Saturday, January 16, 2010

Beginnings

Life is full of wonderful things. Life is full of hardships. The world is full of beauty that needs to be noticed. Small moments that catch your eye need to be recorded, along with the thoughts that come from the moment that is now yours.

Two of my sisters have begun an Art Journal and I thought I didn't have time for such a wonderful thing, also being stymied by the thought that I can't draw a straight line with a ruler, but now, reality has hit. The need to notice the beauty of the world despite my hardships have come together. I do have time for quiet drawing at the end of my day to ponder, dream and create something beautiful.

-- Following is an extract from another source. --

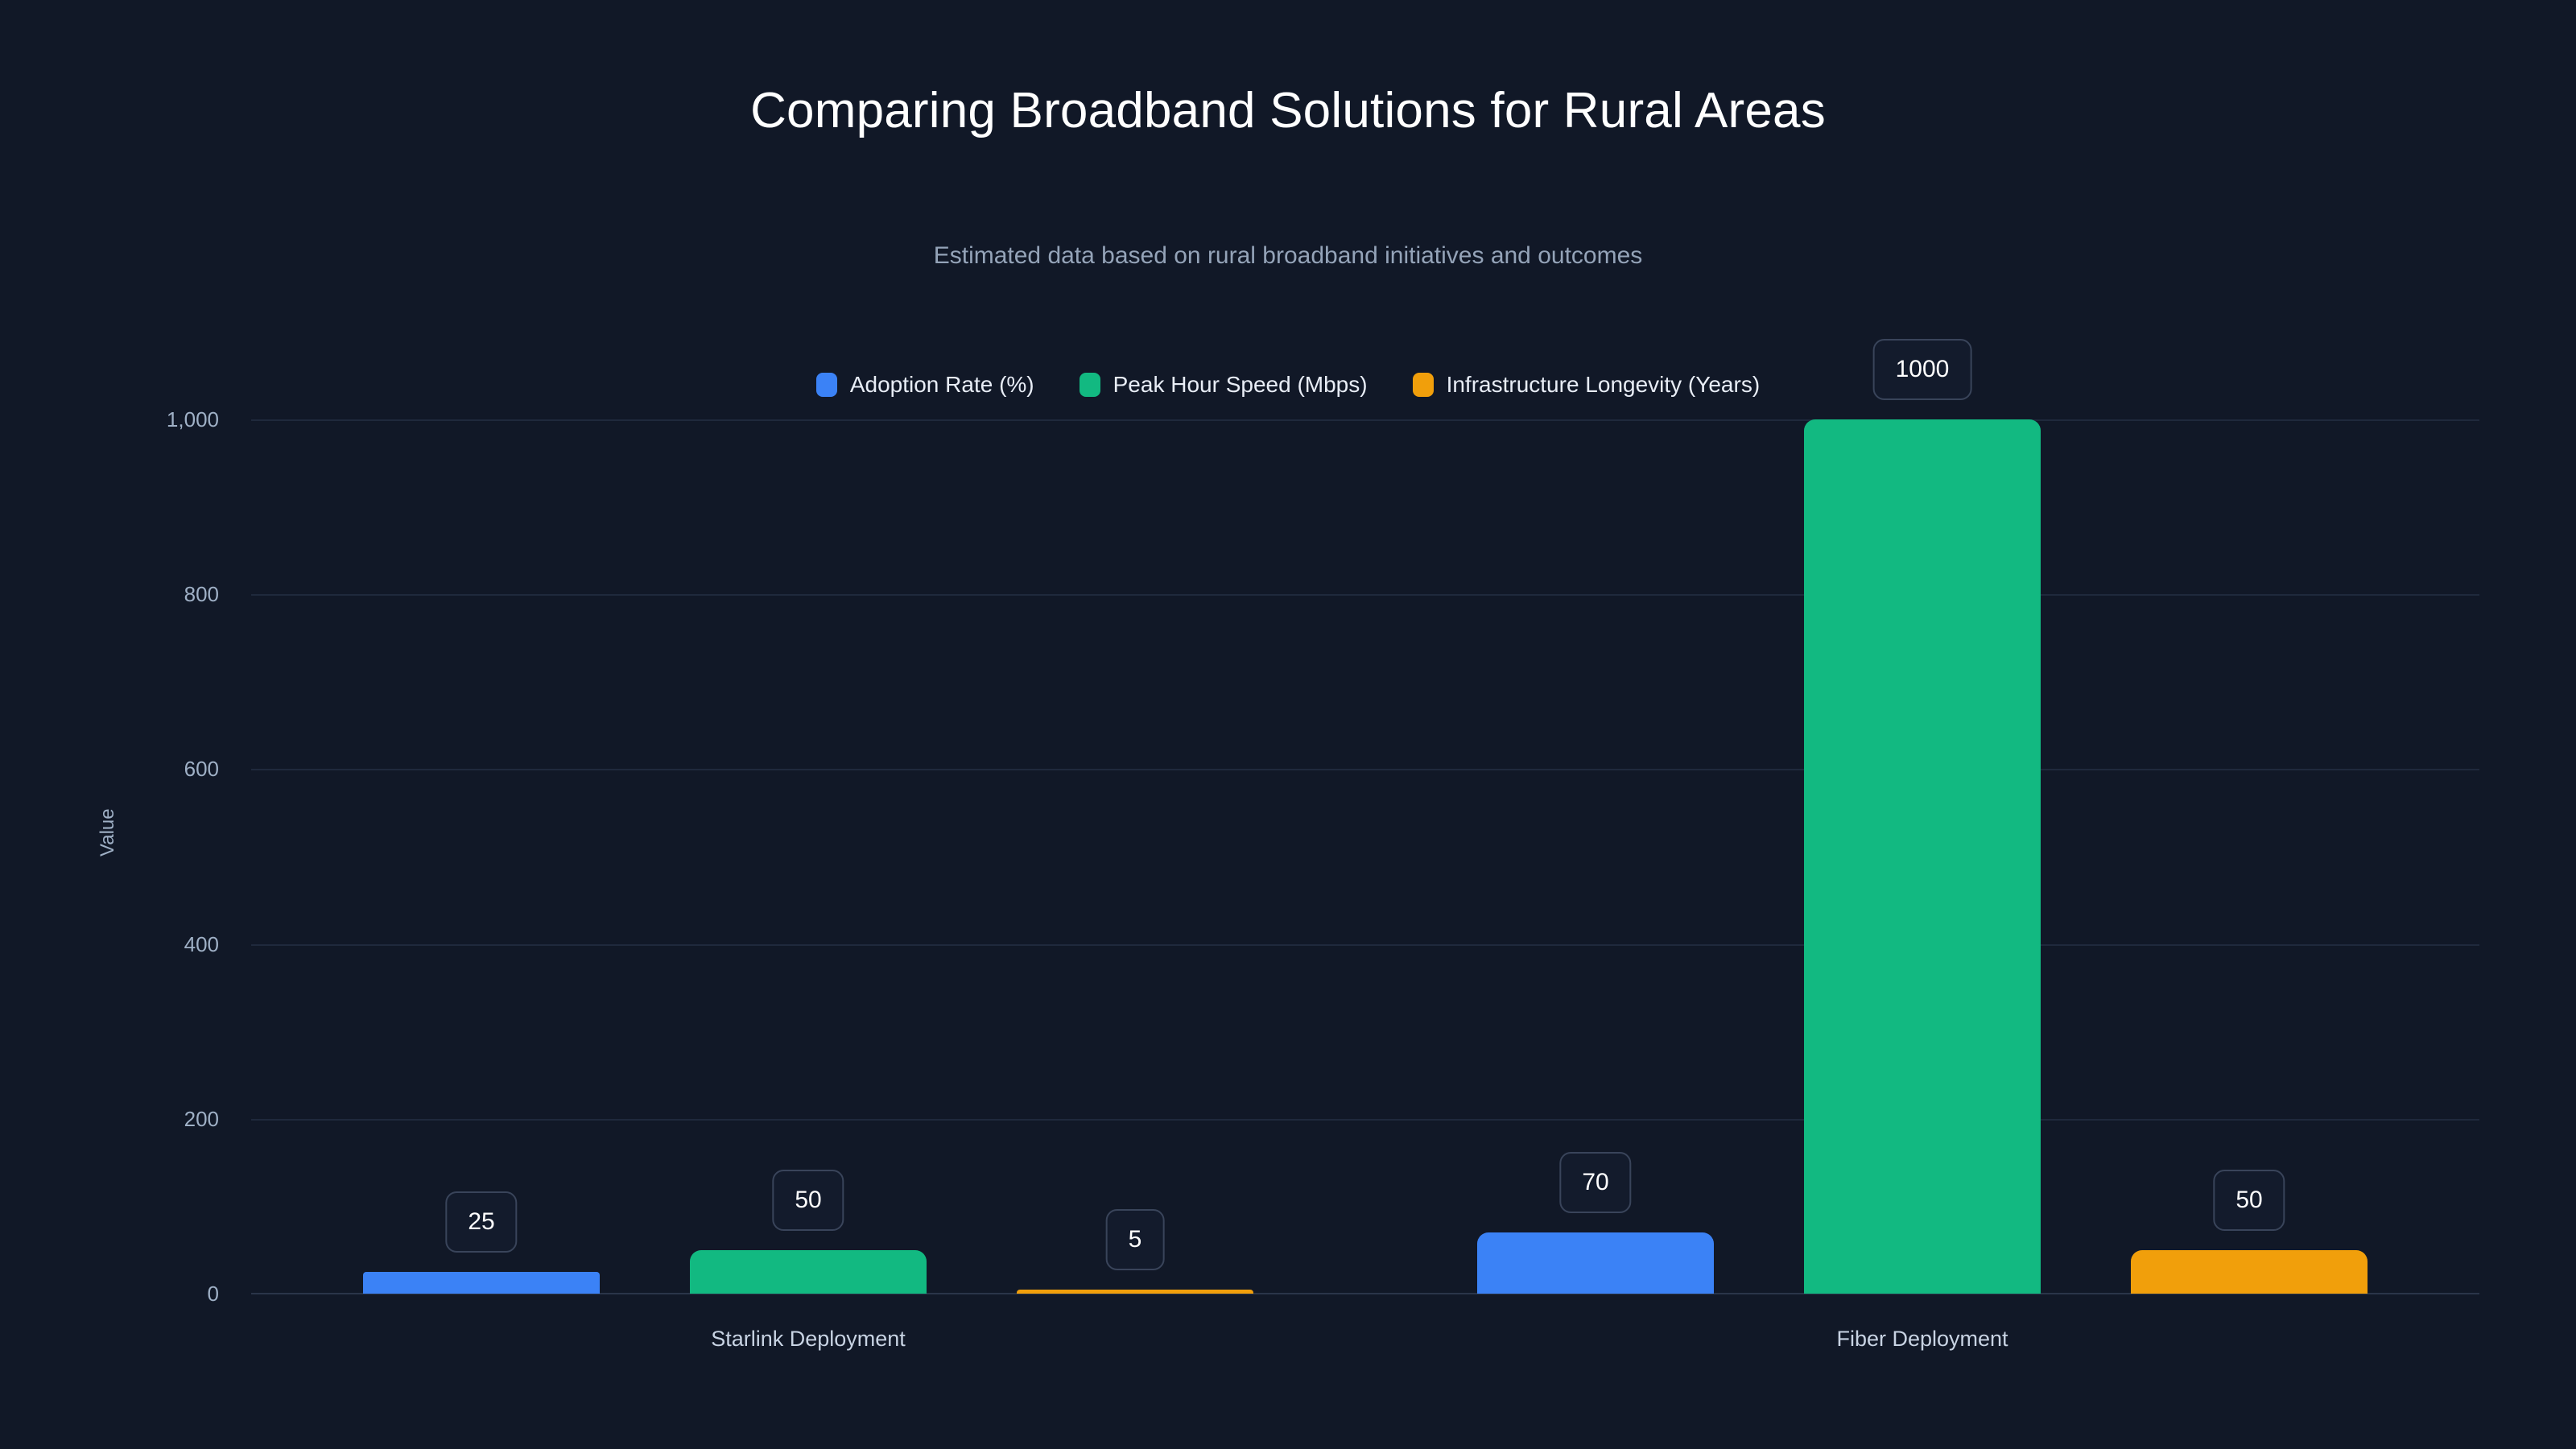 The width and height of the screenshot is (2576, 1449). Describe the element at coordinates (1596, 1182) in the screenshot. I see `bar-value-label: 70` at that location.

This was my first attempt, not having any idea how or what to do or draw, I just lay a pencil of chalky pastel on its side and scribbled a sky, a yellow blob of...something....sand dune...or haystack... a couple vines and some simplistic birds in flight. I made the mistake of writing in black Sharpie, which is a wet medium, on a paper that requires dry medium. What I wrote was recently posted on a blog, so there is nothing new here.

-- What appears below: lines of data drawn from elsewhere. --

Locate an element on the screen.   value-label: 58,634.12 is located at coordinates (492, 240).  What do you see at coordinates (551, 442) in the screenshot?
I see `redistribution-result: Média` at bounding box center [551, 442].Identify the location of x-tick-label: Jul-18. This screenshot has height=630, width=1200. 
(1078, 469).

Christmas trees are a thing of beauty, bringing me peace and a visual sense of feeling centered. We put ours up on August 20, 2009.



I love this portrait by Liz Lemon Swindle, titled "Seeking the One." In tribute to the Savior, I keep this picture on my piano now, along with one of the oil lamps Leigh Tribett made for our RS sisters. Though I don't have the Charity Never Faileth statement on my wall, I wanted it in the drawing simply for it's truth.
I light this lamp often, and spiritually keep one lit for Him, because, truly, He Came Looking For Me.



I had a very bad day. My children learned that I knew a few words that they didn't. This is my tin of Cornmeal, now dented up. The story is known by a select few. A very bad day, full words you don't use in polite company, but also full of prayer, tears, more prayer, and knowing that I have not been abandoned.


Yes, housework IS the bane of my existance, but since it must be done, do it with a light heart and a sense of fun. I do, indeed, own a leopard print broom, WANT a pink mop, want the Pink or purple vacuum, and the big Fly Lady ostrich feather duster. We keep purple latex gloves for dirty jobs. This one was fun to draw. I was in the laundry room when I noticed my broom hanging on the wall from those green knobs.


I am at a place in my life where I know there are things I am to do. Revelation is a powerful thing, but I am uncertain about a lot of things, and spend much time in mighty prayer, asking "what is my part? What am I to do? How do I do this? How about this? or this? or this?" And my answer has been, "No, no, nope, definately not, no, nada, yes." But the "Yes" answer means my answer is completly out of my hands. So I pray some more and ended up at D&C 5: 33-34 where it says, "And there are many that lie in wait to destroy thee from off the face of the earth; and for this cause, that thy days may be prolonged, I have given unto thee these commandments. Yea, for this cause I have said: Stop, and stand still until I command thee, and I will provide means whereby thou mayest accomplish the things which I have commanded thee." Okay. Stop and stand still. Prayer and opening the scriptures for answers is how the Lord and I communicate. I wanted to depict this time of my life. I love how this turned out, catching the gold edging on the pages and the thumbnail indentations. I tried to write small and get as many of the real words in each passage as was feasible. A challange, but rewarding. Be still my soul.


The kids and I were watching one of the Planet Earth dvds, about Seasonal Forests and it took us to Madagasgar, to view the Baobab tree. The blooms of this baobab tree begin as a banana-like tuber bulb, that suddenly begins to split open, and comes to full bloom in one minute's time.
I likened it unto my family, how change, big change, when it comes, must happen quickly, so as not to prolong Katie's agony, bless her autistic heart.
This flower was quite a challange to draw, all the curly-Qs that were once the outer shell of the flower. This foto did not do the drawing justice. I was quite pleased with the finished product.